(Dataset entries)
===============
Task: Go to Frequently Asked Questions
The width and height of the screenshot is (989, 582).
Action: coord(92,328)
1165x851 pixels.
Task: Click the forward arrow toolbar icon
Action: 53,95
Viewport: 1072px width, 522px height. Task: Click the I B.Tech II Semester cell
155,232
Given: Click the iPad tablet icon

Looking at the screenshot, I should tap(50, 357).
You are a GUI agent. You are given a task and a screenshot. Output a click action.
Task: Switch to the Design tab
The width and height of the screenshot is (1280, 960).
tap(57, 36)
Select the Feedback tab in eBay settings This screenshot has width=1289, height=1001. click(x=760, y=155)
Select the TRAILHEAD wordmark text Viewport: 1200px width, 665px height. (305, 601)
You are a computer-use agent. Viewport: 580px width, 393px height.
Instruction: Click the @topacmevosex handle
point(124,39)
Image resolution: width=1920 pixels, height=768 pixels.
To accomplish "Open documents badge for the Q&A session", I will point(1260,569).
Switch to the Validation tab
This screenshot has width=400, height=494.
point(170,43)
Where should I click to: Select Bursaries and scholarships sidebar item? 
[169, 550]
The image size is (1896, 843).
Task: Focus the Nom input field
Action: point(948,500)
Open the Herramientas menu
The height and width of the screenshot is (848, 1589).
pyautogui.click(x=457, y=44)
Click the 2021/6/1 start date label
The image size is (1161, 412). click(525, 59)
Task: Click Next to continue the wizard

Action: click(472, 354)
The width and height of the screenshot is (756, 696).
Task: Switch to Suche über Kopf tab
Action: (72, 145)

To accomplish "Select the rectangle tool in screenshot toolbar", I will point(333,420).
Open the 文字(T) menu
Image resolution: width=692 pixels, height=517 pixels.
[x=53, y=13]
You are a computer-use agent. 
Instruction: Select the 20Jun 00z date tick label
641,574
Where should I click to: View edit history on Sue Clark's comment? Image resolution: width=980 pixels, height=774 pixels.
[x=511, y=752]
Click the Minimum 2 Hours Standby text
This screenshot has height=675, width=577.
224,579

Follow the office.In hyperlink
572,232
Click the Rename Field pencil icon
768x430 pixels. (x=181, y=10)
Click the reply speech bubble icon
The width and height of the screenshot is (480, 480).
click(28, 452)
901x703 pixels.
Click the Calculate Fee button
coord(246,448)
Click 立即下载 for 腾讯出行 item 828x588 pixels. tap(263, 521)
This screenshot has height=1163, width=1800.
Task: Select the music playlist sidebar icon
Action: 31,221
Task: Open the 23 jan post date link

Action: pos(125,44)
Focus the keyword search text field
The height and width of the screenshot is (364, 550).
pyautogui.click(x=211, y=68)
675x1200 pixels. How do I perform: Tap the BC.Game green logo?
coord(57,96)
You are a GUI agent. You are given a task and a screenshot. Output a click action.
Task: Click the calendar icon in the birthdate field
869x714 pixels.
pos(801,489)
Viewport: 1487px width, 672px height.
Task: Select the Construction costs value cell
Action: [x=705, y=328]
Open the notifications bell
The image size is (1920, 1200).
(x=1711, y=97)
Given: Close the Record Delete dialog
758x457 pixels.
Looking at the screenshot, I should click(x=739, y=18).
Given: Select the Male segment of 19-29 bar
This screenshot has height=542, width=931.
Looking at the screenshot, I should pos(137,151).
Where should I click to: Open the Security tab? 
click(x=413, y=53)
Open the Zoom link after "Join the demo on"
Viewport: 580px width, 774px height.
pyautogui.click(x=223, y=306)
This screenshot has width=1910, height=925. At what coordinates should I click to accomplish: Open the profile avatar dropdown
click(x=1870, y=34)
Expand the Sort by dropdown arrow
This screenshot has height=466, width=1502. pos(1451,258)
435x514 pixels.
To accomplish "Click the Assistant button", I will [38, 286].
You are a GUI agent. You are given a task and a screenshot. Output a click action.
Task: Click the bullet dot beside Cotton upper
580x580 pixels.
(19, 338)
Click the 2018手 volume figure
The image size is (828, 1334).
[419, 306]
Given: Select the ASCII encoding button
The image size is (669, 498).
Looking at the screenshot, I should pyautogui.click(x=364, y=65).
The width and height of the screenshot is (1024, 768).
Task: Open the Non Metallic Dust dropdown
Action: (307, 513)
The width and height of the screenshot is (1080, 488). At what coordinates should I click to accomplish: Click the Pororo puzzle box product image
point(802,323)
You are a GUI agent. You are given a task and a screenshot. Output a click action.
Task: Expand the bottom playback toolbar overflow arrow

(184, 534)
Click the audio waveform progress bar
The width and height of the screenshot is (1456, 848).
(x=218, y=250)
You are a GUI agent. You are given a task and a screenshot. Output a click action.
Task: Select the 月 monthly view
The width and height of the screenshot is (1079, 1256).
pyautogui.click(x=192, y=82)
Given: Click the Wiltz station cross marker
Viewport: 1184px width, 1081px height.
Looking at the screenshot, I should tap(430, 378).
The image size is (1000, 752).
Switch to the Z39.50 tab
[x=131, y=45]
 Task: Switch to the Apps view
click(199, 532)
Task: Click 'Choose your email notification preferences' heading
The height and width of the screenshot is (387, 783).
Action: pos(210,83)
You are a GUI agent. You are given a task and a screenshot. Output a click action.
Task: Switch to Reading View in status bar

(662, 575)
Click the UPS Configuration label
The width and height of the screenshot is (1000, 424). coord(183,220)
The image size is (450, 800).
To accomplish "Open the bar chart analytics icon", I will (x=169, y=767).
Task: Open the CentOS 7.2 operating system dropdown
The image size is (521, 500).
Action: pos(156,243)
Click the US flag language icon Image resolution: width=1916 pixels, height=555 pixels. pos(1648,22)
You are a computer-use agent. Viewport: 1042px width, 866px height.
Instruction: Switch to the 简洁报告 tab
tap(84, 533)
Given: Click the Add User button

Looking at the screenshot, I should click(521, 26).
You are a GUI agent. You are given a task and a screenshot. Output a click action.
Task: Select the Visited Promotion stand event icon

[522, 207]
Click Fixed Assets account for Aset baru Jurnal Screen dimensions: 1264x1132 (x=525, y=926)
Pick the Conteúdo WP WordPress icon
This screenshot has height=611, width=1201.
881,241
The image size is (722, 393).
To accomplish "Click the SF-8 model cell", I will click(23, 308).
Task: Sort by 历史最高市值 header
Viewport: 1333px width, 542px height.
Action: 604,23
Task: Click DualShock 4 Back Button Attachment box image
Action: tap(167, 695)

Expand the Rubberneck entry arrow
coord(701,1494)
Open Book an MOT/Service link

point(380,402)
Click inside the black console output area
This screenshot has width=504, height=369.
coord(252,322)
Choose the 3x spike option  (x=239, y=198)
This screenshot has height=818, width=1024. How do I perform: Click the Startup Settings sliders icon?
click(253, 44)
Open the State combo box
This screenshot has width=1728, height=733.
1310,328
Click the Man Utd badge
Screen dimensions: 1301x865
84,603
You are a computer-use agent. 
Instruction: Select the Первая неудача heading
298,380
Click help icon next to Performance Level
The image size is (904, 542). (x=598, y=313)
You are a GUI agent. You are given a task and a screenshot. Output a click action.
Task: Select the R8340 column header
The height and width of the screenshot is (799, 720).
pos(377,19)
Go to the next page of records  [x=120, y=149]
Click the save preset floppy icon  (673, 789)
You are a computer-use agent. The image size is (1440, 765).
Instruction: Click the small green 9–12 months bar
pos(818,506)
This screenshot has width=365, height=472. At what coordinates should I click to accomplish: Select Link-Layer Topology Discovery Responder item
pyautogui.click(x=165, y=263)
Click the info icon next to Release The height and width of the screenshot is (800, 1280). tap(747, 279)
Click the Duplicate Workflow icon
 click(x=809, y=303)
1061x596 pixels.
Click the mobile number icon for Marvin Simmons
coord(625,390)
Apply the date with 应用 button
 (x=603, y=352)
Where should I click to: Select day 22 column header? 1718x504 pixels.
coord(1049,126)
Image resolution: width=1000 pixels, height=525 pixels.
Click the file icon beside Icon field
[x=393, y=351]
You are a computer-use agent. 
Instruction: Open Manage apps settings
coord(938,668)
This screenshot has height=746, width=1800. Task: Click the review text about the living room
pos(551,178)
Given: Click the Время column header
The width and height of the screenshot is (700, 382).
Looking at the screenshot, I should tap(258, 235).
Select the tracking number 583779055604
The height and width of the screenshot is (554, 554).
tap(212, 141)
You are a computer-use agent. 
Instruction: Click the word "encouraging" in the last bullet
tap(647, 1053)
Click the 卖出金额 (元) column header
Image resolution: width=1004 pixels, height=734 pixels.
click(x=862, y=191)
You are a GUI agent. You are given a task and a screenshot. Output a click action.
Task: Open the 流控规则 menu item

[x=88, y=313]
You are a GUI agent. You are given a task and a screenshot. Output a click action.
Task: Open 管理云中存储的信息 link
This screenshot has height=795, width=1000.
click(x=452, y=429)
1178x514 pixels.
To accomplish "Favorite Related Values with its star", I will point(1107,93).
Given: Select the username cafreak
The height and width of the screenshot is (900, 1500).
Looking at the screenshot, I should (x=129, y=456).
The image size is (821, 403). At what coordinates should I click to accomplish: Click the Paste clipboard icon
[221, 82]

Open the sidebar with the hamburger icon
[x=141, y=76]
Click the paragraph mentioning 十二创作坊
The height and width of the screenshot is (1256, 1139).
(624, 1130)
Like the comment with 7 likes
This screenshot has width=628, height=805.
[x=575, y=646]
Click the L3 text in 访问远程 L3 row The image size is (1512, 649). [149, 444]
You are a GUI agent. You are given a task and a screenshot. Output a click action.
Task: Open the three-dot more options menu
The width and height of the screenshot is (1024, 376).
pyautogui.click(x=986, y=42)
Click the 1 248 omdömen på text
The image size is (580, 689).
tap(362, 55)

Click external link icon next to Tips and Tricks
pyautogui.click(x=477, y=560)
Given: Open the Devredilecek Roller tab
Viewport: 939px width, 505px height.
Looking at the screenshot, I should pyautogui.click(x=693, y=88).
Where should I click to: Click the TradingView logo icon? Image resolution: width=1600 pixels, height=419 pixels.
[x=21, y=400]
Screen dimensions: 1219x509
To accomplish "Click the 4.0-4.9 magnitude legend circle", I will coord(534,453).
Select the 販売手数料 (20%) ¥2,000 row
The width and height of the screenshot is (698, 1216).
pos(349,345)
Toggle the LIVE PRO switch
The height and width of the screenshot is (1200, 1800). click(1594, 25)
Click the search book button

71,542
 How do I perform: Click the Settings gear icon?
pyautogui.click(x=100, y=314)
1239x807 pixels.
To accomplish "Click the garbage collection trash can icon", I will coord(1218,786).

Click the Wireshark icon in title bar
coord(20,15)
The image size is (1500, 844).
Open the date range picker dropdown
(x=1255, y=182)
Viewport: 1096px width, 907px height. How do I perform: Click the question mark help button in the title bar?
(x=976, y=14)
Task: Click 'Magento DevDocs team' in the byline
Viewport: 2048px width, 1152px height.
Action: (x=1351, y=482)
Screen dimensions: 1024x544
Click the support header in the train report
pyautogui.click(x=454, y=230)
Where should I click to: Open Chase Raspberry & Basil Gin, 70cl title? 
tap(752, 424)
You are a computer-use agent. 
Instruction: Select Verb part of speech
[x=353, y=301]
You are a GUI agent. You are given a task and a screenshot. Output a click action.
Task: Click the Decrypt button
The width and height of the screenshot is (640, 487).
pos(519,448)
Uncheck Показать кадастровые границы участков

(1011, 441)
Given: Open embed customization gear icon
===============
## WHAT IS BEING ASKED:
In the records above, the line with "This screenshot has width=504, height=369." marks the start and the line with "1061x596 pixels." marks the end; copy that stretch exactly, both lines included, and nothing else.

## EXPECTED OUTPUT:
This screenshot has width=504, height=369.
coord(252,322)
Choose the 3x spike option  (x=239, y=198)
This screenshot has height=818, width=1024. How do I perform: Click the Startup Settings sliders icon?
click(253, 44)
Open the State combo box
This screenshot has width=1728, height=733.
1310,328
Click the Man Utd badge
Screen dimensions: 1301x865
84,603
You are a computer-use agent. 
Instruction: Select the Первая неудача heading
298,380
Click help icon next to Performance Level
The image size is (904, 542). (x=598, y=313)
You are a GUI agent. You are given a task and a screenshot. Output a click action.
Task: Select the R8340 column header
The height and width of the screenshot is (799, 720).
pos(377,19)
Go to the next page of records  [x=120, y=149]
Click the save preset floppy icon  (673, 789)
You are a computer-use agent. The image size is (1440, 765).
Instruction: Click the small green 9–12 months bar
pos(818,506)
This screenshot has width=365, height=472. At what coordinates should I click to accomplish: Select Link-Layer Topology Discovery Responder item
pyautogui.click(x=165, y=263)
Click the info icon next to Release The height and width of the screenshot is (800, 1280). tap(747, 279)
Click the Duplicate Workflow icon
 click(x=809, y=303)
1061x596 pixels.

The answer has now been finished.